■ Requirement:
Your answer must be an exact copy of the entries below, with every picture removed.
*** Exercise data Section Begins ***
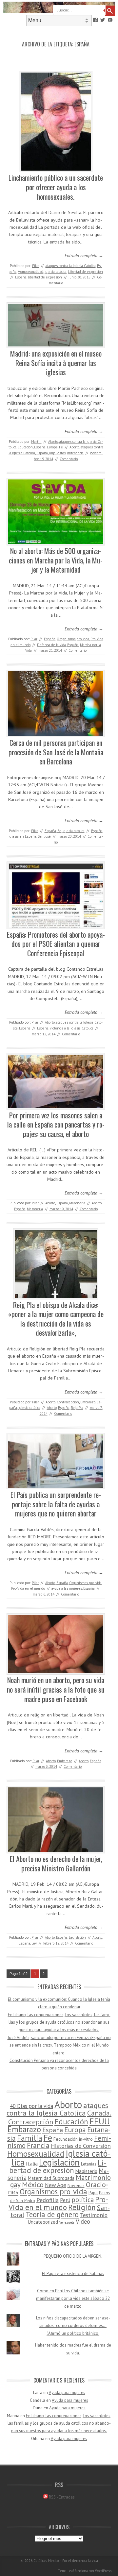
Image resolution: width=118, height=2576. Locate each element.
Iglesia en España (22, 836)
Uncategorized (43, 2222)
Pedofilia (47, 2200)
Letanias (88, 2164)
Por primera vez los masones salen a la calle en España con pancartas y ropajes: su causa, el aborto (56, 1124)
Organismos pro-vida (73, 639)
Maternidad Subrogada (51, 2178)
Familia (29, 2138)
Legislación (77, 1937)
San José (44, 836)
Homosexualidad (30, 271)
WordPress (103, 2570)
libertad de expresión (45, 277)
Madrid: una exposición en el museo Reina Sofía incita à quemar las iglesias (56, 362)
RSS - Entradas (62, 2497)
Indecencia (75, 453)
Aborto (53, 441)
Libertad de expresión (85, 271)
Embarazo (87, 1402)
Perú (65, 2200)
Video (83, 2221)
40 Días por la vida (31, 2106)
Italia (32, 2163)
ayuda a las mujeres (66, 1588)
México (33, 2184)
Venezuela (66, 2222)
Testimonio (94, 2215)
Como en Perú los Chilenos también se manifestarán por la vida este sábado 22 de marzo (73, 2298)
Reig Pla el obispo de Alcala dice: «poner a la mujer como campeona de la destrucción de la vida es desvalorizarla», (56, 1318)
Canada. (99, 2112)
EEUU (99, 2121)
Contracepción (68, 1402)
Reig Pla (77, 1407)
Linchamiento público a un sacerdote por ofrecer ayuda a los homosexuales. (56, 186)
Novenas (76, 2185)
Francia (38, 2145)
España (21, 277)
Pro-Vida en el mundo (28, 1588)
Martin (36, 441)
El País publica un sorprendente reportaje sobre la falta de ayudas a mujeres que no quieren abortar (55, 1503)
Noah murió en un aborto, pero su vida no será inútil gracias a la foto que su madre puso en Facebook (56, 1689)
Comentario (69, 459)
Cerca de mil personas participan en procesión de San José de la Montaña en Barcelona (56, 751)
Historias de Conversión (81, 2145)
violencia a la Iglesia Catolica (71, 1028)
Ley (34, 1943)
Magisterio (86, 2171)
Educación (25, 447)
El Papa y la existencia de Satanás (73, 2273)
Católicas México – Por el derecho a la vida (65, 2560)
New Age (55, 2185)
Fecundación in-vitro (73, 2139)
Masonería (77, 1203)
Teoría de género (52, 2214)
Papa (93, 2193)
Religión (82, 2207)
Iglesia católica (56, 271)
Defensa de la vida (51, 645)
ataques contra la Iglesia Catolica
*** Exercise data Section Ends ***
■ Task result:
Image resolution: width=118, height=2576. Locate each element.
Iglesia en España (22, 836)
Uncategorized (43, 2222)
Pedofilia (47, 2200)
Letanias (88, 2164)
Por primera vez los masones salen a la calle en España con pancartas y ropajes: su causa, el aborto (56, 1124)
Organismos pro-vida (73, 639)
Maternidad Subrogada (51, 2178)
Familia (29, 2138)
Legislación (77, 1937)
San José (44, 836)
Homosexualidad (30, 271)
WordPress (103, 2570)
libertad de expresión (45, 277)
Madrid: una exposición en el museo Reina Sofía incita à quemar las iglesias (56, 362)
RSS - Entradas (62, 2497)
Indecencia (75, 453)
Aborto (53, 441)
Libertad de expresión (85, 271)
Embarazo (87, 1402)
Perú (65, 2200)
Video (83, 2221)
40 Días por la vida (31, 2106)
Italia (32, 2163)
ayuda a las mujeres (66, 1588)
México (33, 2184)
Venezuela (66, 2222)
Testimonio (94, 2215)
Como en Perú los Chilenos también se manifestarán por la vida este sábado 22 de marzo (73, 2298)
Reig Pla el obispo de Alcala dice: «poner a la mujer como campeona de la destrucción de la vida es desvalorizarla», (56, 1318)
Canada. (99, 2112)
EEUU (99, 2121)
Contracepción (68, 1402)
Reig Pla (77, 1407)
Linchamiento público a un sacerdote por ofrecer ayuda a los homosexuales. (56, 186)
Novenas (76, 2185)
Francia (38, 2145)
España (21, 277)
Pro-Vida en el mundo (28, 1588)
Martin (36, 441)
El País publica un sorprendente reportaje sobre la falta de ayudas a mujeres que no quieren abortar (55, 1503)
Noah murió en un aborto, pero su vida no será inútil gracias a la foto que su madre puso en Facebook (56, 1689)
Comentario (69, 459)
Cerca de mil personas participan en procesión de San José de la Montaña en Barcelona (56, 751)
Historias de Conversión (81, 2145)
violencia a la Iglesia Catolica (71, 1028)
Ley (34, 1943)
Magisterio (86, 2171)
Educación (25, 447)
El Papa y la existencia de Satanás (73, 2273)
Católicas México – Por el derecho a la vida (65, 2560)
New Age (55, 2185)
Fecundación in-vitro (73, 2139)
Masonería (77, 1203)
Teoría de género (52, 2214)
Papa (93, 2193)
Religión (82, 2207)
Iglesia católica (56, 271)
Defensa de la vida (51, 645)
ataques contra la Iglesia Catolica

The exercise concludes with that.